- [Task directions]: Lines in the following data that contain the string "will" are to be counted. Report only their number.

.....

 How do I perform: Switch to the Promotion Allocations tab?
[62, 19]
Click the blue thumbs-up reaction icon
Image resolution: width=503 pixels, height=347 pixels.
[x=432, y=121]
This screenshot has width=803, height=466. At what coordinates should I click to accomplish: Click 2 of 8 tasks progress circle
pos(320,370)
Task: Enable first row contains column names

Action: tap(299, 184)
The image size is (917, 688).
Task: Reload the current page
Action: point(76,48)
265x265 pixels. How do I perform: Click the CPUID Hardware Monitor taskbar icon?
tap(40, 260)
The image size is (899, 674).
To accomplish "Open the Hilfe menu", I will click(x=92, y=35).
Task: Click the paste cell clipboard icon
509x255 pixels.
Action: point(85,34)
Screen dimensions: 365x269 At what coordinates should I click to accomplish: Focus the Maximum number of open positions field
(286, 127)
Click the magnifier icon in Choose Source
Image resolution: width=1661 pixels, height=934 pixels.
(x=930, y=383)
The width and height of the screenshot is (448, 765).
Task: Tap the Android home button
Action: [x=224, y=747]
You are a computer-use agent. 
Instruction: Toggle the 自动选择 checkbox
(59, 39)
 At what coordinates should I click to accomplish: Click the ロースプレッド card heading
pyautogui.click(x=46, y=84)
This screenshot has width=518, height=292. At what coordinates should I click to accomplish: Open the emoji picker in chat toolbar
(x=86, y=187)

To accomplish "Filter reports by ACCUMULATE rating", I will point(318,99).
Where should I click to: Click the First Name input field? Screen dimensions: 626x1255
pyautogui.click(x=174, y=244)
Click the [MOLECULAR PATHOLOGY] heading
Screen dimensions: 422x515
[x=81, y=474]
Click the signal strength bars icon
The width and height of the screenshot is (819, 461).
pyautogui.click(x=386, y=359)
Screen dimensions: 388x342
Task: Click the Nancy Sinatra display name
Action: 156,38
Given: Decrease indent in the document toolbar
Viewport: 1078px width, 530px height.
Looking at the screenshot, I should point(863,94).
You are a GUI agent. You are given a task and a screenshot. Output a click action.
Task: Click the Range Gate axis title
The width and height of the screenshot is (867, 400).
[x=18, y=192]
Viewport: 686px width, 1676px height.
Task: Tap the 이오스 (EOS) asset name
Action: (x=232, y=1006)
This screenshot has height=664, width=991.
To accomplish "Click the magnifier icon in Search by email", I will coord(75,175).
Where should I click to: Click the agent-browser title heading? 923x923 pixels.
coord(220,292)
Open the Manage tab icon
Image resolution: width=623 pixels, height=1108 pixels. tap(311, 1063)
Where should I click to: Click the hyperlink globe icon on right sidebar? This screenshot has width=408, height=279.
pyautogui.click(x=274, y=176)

.....

- [Task answer]: 3